I'm sure when Dunn told The Washington Post's Mr. Sheinin about the Nationals losing 102 games in 2008, he wasn't even considering the possibility that the team would surpass that loss total in 2009, but that wasn't for any lack of effort on Adam Dunn's part, and the fans and writers have certainly noticed the difference Dunn has made for the struggling franchise as they attempt to build on the few successes they've had while simultaneously building a fanbase. DC GM Mike Rizzo, (who took over for Dunn's friend Jim Bowden, when the former GM stepped down before the season started), was asked recently in a chat with fans, transcribed by MLB.com at the Nationals' site for an article entitled, "Rizzo chats with fans", whether the Nationals would be attempting to sign Dunn to an extension, and Rizzo responded:
"Rizzo: Adam is a cornerstone member of the Washington Nationals family. His performance on the field and presence in the clubhouse are paramount to our success."

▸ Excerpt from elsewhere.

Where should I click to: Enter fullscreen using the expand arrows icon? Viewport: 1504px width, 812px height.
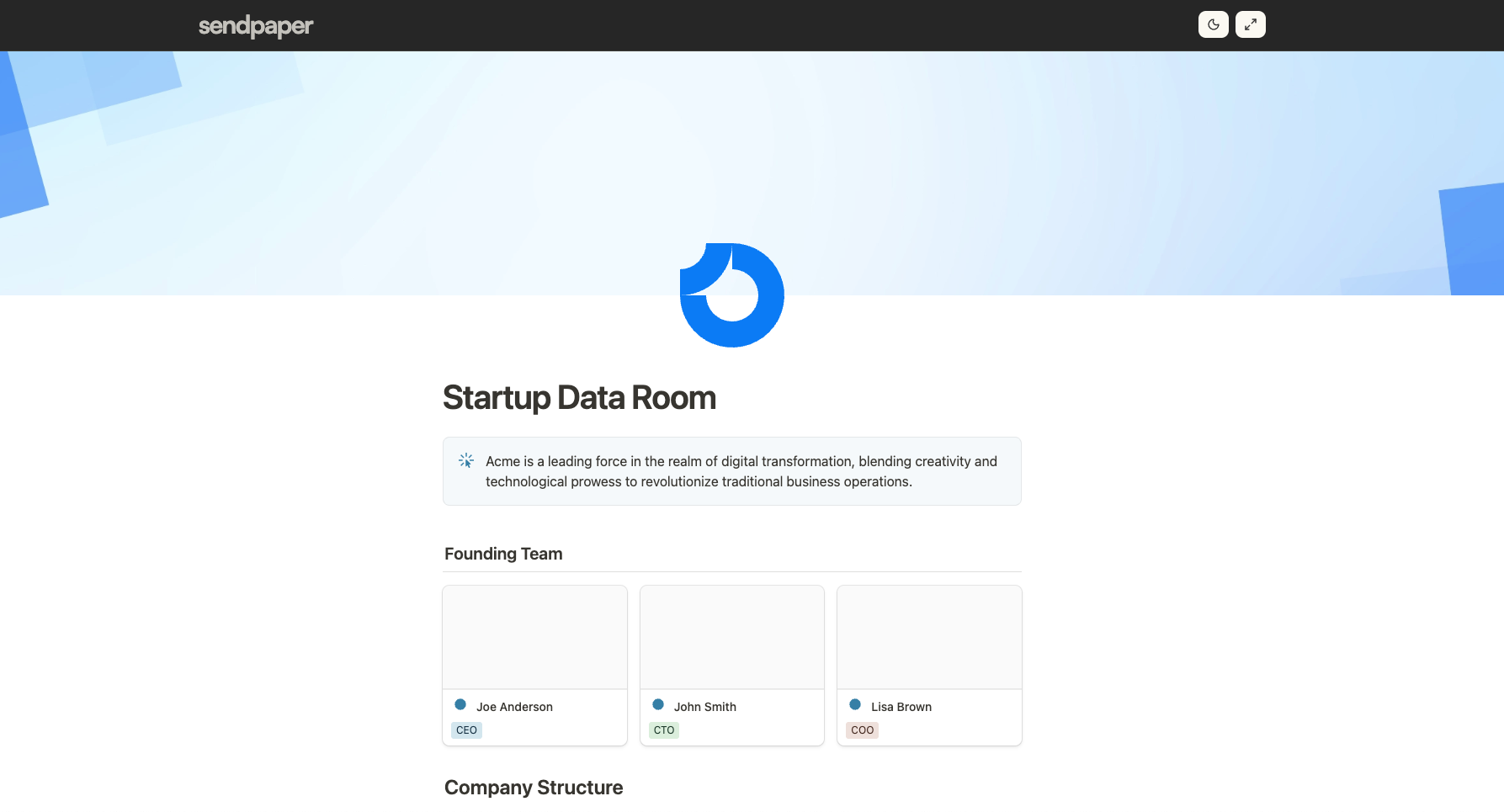[1250, 24]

...which is, at the same time, a non-answer and an acknowledgement of Dunn's importance, not only statistically, but on the field and in the clubhouse. Where I think Adam Dunn will prove most important, however, in the long run, is in the eyes of any free agents the Nationals might pursue this offseason or in the future, who look to see how a player's success is rewarded by a franchise when he's willing to take on chance by coming to the NL East's perennial last-place finishers...What do you think Adam Dunn would tell anyone of Mike Rizzo's list of potential targets if they were to ask the left-hander slugger about his first year in DC? Do you think Adam Dunn's going to be interested in building the franchise beyond next season? What is Adam Dunn's future in Washington?